L’aide au développement devient ici un levier stratégique — un moyen pour Canberra d’orienter les choix technologiques de ses voisins, de sécuriser ses propres infrastructures, et de défendre ses intérêts dans l’Indo-Pacifique.
Avec clarté et nuance, Sophie nous emmène dans cette géopolitique des câbles et des ondes, sans perdre de vue un point essentiel : les États insulaires du Pacifique ne sont pas de simples terrains d’influence. Ils négocient, résistent, choisissent leurs partenaires — parfois la Chine, parfois l’Australie — et cherchent à préserver leur souveraineté dans un monde de plus en plus interconnecté.
Un épisode passionnant sur les jeux de pouvoir contemporains, les continuités postcoloniales, les nouvelles formes de dépendance et les marges de manœuvre des «petits » États dans la zone d’influence d’un « grand ».
Sophie réalise son doctorat sous la direction des professeures Isabelle Saint-Mézard et Frédérick Douzet au sein de l’Institut Français de Géopolitique, à Paris 8. Elle est également chercheuse associée au projet de recherche Géode- Géopolitique de la datasphère.
Chapitrage
- 0 min 00 – Pourquoi la géographie, et pourquoi ce sujet de thèse ?
Mémoire sur l’industrie des terres rares en Australie : comment l’Australie développe cette industrie au profit de ses alliés pour réduire les dépendances à la Chine.
Expérience comme ingénieure de recherche dans un laboratoire avant la thèse : découverte du travail de recherche, des méthodologies et des outils. - 8 min 11 – Problématique
Comment l’Australie utilise ses politiques d’aide au développement numérique en Océanie pour défendre ses propres intérêts stratégiques, au niveau national mais aussi dans la région indo-pacifique.

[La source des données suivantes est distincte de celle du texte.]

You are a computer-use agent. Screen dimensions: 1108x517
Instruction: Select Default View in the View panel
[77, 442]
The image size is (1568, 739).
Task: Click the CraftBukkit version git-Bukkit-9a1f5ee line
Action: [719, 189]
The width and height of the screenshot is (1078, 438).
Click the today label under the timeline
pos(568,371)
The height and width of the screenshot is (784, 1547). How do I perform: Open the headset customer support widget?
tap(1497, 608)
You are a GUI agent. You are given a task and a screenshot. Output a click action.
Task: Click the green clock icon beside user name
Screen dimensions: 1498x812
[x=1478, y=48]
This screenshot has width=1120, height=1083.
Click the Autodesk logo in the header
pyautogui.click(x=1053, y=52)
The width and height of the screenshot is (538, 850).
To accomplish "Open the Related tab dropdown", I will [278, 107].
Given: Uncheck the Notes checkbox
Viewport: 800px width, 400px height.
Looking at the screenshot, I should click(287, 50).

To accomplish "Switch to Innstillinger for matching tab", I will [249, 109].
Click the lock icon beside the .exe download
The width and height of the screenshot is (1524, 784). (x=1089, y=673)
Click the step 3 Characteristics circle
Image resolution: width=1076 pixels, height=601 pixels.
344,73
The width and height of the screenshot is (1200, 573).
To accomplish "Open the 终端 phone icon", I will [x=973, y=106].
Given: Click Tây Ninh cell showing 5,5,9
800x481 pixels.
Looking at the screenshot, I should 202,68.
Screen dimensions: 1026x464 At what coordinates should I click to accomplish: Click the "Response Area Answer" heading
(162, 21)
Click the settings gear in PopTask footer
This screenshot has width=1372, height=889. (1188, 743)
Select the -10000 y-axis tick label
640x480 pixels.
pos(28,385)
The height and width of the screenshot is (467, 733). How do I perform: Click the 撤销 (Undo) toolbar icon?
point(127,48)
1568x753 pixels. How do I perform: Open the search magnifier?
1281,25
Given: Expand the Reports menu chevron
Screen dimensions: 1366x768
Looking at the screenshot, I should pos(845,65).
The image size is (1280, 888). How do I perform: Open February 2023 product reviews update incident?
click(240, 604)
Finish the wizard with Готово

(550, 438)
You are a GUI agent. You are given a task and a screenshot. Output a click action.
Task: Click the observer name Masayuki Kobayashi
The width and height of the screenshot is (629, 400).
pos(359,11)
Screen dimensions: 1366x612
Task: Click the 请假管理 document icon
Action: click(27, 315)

Comment influence-t-elle les choix technologiques des îles du Pacifique ? Et comment ces dernières protègent-elles leur souveraineté ? - 10 min 36 – Les relations sino-australiennes : des tensions vers la stabilisation
Relations diplomatiques établies depuis 1972, bonnes jusque vers 2010 : exportation de matières premières (charbon, fer) et de produits agricoles (vin, homard).
À partir de 2015 : dégradation des relations, montée de la perception de la Chine comme menace.
Les médias relaient des soupçons d’ingérence chinoise en politique intérieure australienne, de cyberattaques, etc.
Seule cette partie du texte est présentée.